» MATERIAL SHOWN:
^^^^^^^^^^^^^^^^

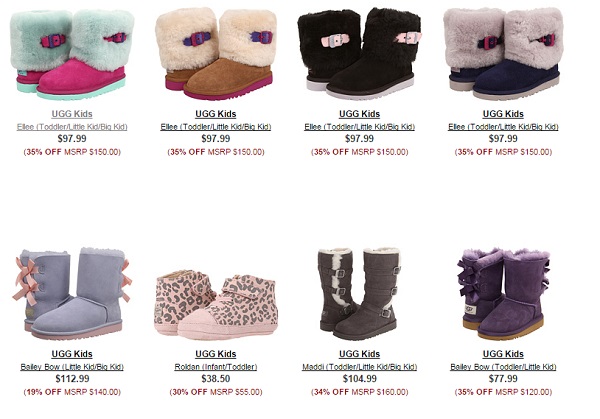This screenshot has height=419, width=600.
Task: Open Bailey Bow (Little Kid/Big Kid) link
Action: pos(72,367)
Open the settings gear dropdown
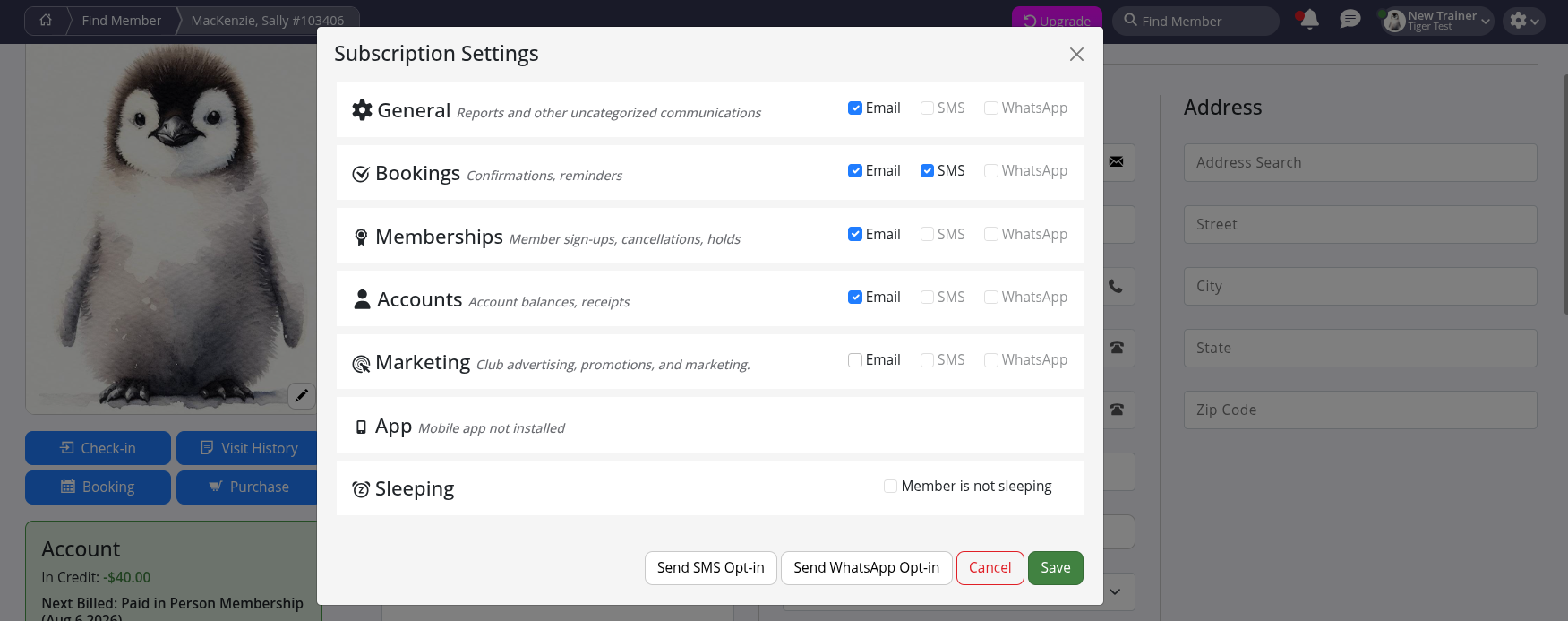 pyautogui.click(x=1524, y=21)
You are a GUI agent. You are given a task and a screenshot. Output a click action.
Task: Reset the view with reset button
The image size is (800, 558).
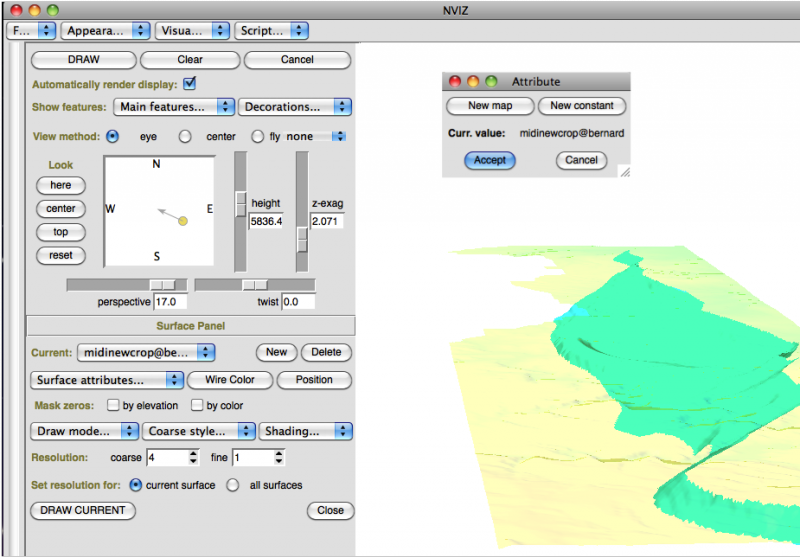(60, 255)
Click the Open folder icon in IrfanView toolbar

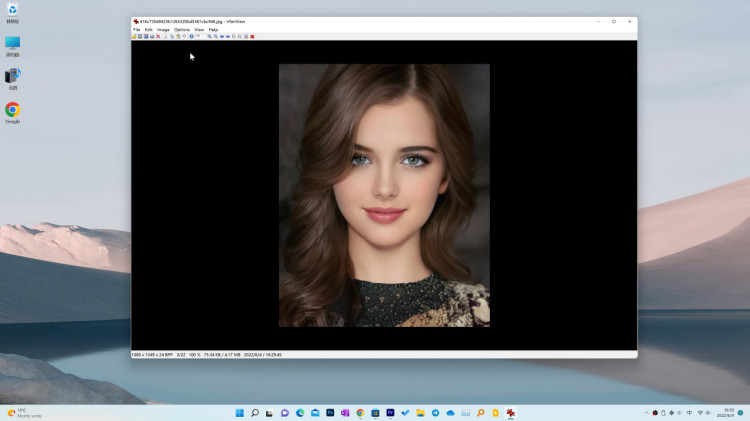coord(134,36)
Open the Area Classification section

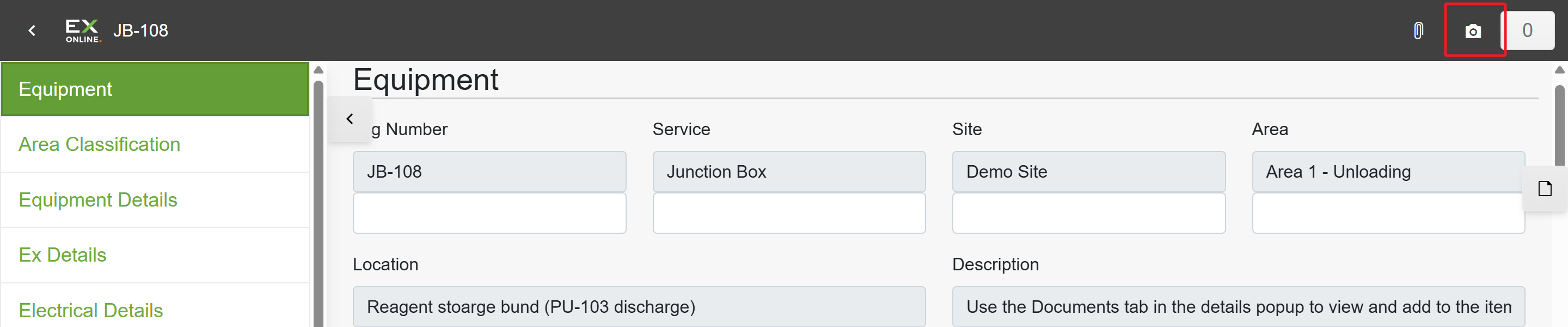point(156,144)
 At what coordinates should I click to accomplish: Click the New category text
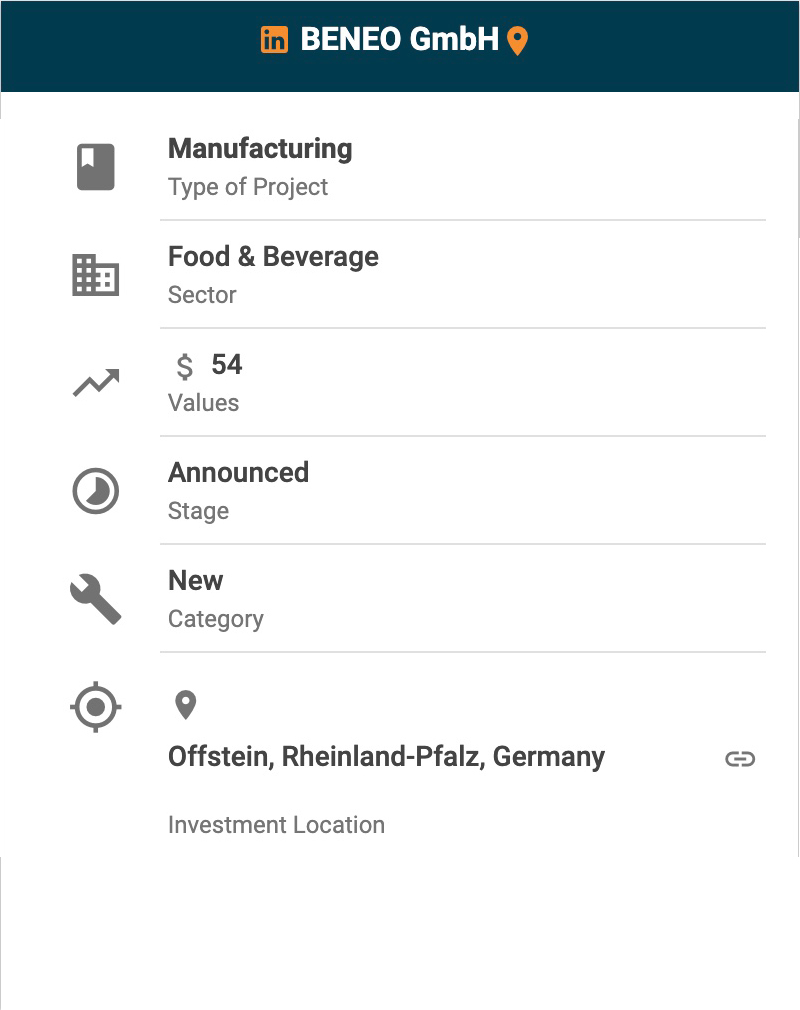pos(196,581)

^^^^^^^^^^^^^^^^

Go back to the line containing "Open the settings gear dropdown" and output it and every line after it through the end of the records, exactly, but not the pictures.

Open the settings gear dropdown
 pyautogui.click(x=1524, y=21)
You are a GUI agent. You are given a task and a screenshot. Output a click action.
Task: Reset the view with reset button
The image size is (800, 558).
(60, 255)
Click the Open folder icon in IrfanView toolbar

coord(134,36)
Open the Area Classification section

point(156,144)
 At what coordinates should I click to accomplish: Click the New category text
pos(196,581)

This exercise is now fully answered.